─── DATA RECORDS ───
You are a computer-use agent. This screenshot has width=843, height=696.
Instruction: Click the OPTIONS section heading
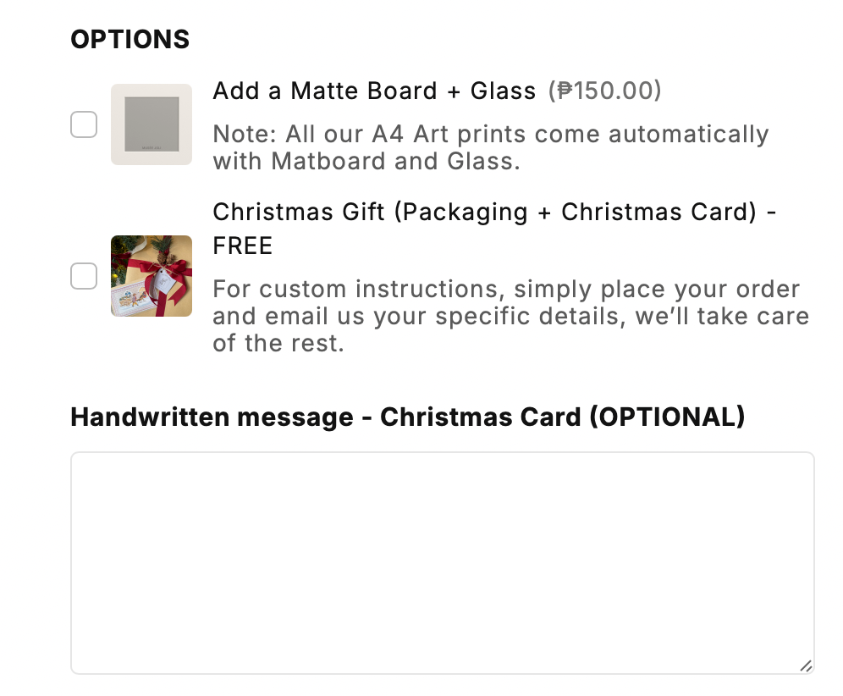pos(129,39)
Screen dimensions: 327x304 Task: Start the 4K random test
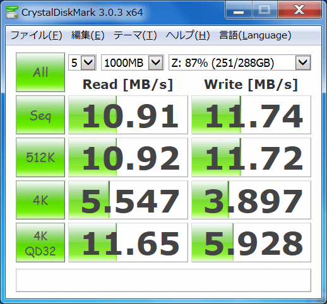coord(40,200)
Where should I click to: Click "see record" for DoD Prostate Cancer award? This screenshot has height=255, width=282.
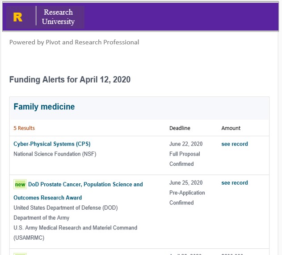[x=234, y=182]
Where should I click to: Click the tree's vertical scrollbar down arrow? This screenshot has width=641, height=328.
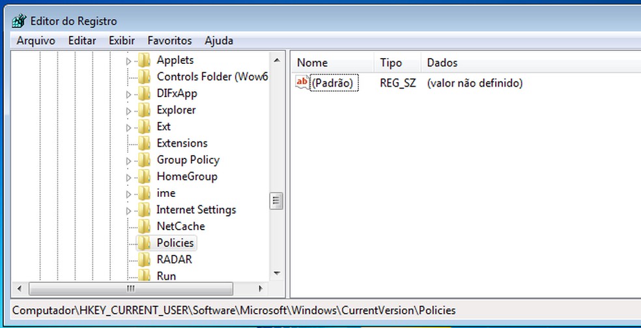point(276,273)
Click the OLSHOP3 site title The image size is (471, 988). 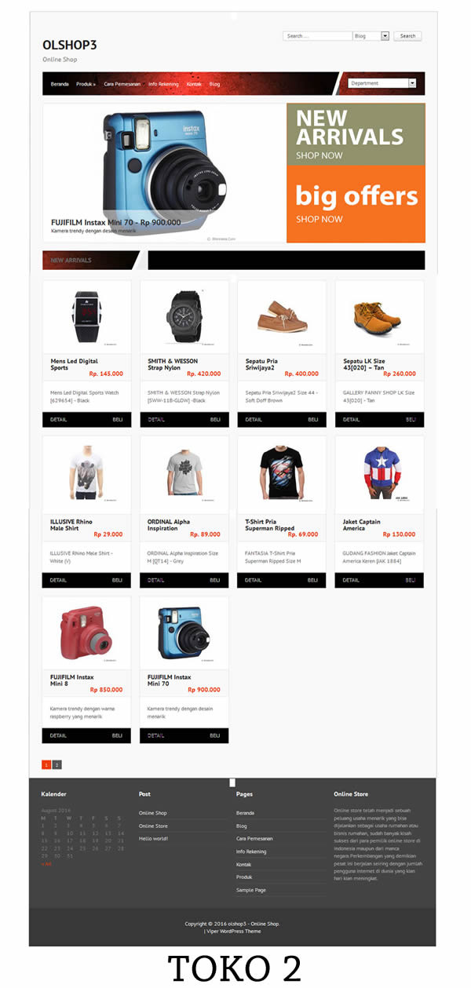click(x=70, y=45)
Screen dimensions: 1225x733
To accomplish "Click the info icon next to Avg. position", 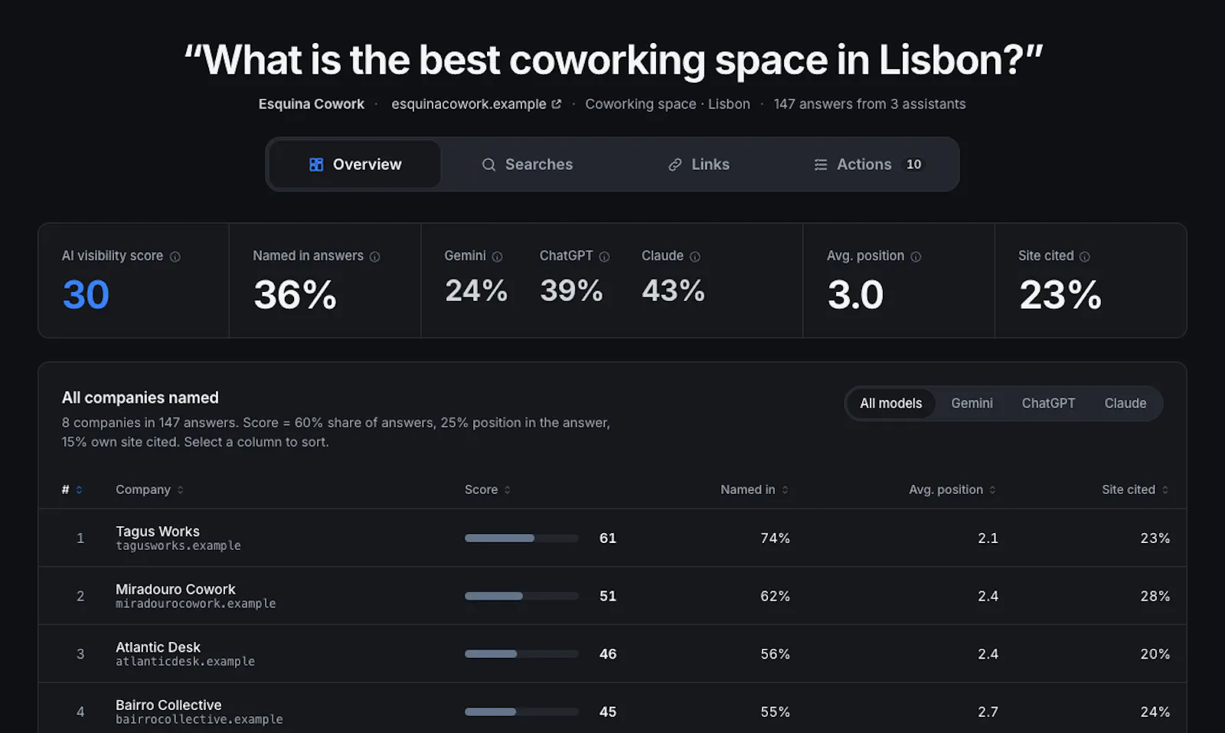I will pyautogui.click(x=916, y=257).
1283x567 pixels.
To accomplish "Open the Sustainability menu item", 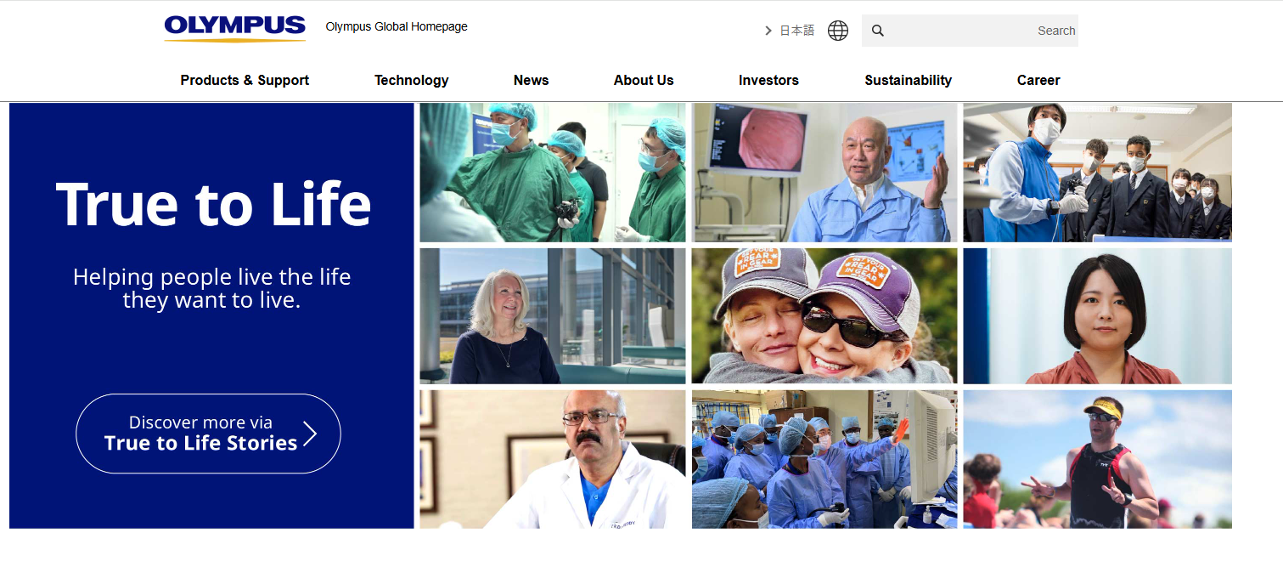I will coord(908,80).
───
SET EXERCISE: Retype the items above without any change, starting at the line that contains "has height=255, width=282." and ending at the line that contains "[x=234, y=182]". Leave the pictures out.

RESPONSE:
Where should I click to: Click "see record" for DoD Prostate Cancer award? This screenshot has height=255, width=282.
[x=234, y=182]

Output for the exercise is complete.